── Excerpt provided ──

Disruptions in the supply chain have far-reaching consequences. From raw material extraction to delivery of products to customers, supply chains consist of many processes and steps. Even a small delay can be enough to affect the entire supply chain – leading to production and shipping delays, high costs, backlogs, dissatisfied customers, disgruntled managers, and employees. Because of this domino effect, it’s important to identify potential bottlenecks within the supply chain so they can be addressed quickly. Even better, prevent them before they occur.

There are numerous reasons for supply chain problems: External factors beyond one’s control, but also home-grown ones. In addition to price increases and shortages of raw materials or key components, which are the main cause of supply chain problems, the war in Ukraine and reduced transport capacities also play a role. In addition, there is a shortage of skilled workers, higher energy costs and inflation. But poor warehousing practices, inefficient operations, poor inventory management, lack of visibility and limited resources also have a profound impact on the supply chain.

Every company and supply chain are unique. Actions purchasing managers take can span the entire supply chain or single out individual steps. The best way to identify bottlenecks in the supply chain is to have a clear overview of operations. This can be done with the help of simulation models. By simulating business processes, it enables you to answer “what-if” questions and create “to-be” scenarios. Ultimately, this reduces costs and conserves resources because the simulation results allow you to focus efforts on the most promising measures for your business.

 

Once you have identified your weak points, there are numerous measures you can take.

 

Create agile processes

Unfortunately, some bottlenecks are unpredictable. The last few years have taught us to expect the unexpected, so just having an overview of your processes is not enough. For agile supply chains, you need to gather the most relevant and up-to-date information, share it quickly, and be able to act on it. Agile organizations invest in new technologies and data-driven processes that enable them to have comprehensive control. This allows important spontaneous decisions to be made quickly and soundly, where before it was often the gut instinct of purchasing managers.

 

Automate manual processes

In most cases, bottlenecks occur when an action must be completed manually before it can move to the next phase. These can be simple tasks like granting approval or moving information and data from one system to another. Tasks that can be usefully automated include.

  • Stocking and staging raw materials, products, and components,
  • ordering raw materials, products, and components when inventory is low or demand is predicted to increase,
  • the planning and coordination of shipments,
  • processing customer orders, invoices, and shipping documents.

 

Analyze your data

To a large extent, enterprise data sits idle on servers in the cloud. That’s why investing in data analysis tools can prove to be useful when it comes to addressing supply chain bottlenecks. For example, they can monitor inventory levels, identify patterns in customer behavior, or make predictions about supply chain disruptions and changes in consumer behavior based on historical supply chain activity. Insights gained from these activities can help pinpoint specific bottlenecks, provide guidance on how to fix them, and prevent the same problems from occurring again in the future.

───
── Supplied records ──

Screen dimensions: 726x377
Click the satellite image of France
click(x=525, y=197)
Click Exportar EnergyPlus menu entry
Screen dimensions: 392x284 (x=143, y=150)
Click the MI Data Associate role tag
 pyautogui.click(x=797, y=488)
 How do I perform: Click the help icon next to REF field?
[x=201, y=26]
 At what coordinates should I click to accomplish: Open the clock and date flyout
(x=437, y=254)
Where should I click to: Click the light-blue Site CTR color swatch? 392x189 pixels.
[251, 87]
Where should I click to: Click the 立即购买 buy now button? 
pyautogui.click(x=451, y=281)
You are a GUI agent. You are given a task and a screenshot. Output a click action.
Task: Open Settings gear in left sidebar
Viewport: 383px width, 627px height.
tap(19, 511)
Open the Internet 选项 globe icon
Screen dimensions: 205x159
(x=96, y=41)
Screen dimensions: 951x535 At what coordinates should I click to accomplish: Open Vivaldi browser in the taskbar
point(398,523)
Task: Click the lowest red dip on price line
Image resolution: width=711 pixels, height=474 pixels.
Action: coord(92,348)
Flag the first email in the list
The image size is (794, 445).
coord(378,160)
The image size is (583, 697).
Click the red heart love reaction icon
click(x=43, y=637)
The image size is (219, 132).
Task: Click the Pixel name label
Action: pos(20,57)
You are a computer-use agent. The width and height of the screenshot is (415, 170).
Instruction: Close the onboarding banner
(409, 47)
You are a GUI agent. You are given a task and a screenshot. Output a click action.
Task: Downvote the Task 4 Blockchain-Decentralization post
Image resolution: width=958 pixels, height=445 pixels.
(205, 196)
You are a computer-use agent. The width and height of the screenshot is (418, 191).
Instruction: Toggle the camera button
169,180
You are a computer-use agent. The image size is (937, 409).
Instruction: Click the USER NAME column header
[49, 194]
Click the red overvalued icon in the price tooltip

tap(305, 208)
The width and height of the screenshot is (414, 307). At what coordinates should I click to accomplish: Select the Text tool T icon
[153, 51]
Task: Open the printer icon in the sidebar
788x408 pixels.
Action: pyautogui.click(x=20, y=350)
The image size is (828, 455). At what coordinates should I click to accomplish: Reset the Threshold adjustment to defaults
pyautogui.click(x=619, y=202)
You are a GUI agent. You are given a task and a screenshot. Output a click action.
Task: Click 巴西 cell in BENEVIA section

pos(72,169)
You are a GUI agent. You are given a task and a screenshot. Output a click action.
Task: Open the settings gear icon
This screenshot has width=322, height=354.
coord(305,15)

───

▶ [Exercise instructions]:
(1) Answer these questions about the supply chain text, one per line:
(a) What does the text name as the main cause of supply chain problems?
(b) What two things does simulating business processes let you do?
(c) Under "Analyze your data," where does enterprise data largely sit idle?
(2) Set down everything in the supply chain text from "Every company and" down to "for your business.", copying it word for word.

▶ [Task solutions]:
(1)
(a) Price increases and shortages of raw materials or key components.
(b) Answer "what-if" questions and create "to-be" scenarios.
(c) On servers in the cloud.

(2)
Every company and supply chain are unique. Actions purchasing managers take can span the entire supply chain or single out individual steps. The best way to identify bottlenecks in the supply chain is to have a clear overview of operations. This can be done with the help of simulation models. By simulating business processes, it enables you to answer “what-if” questions and create “to-be” scenarios. Ultimately, this reduces costs and conserves resources because the simulation results allow you to focus efforts on the most promising measures for your business.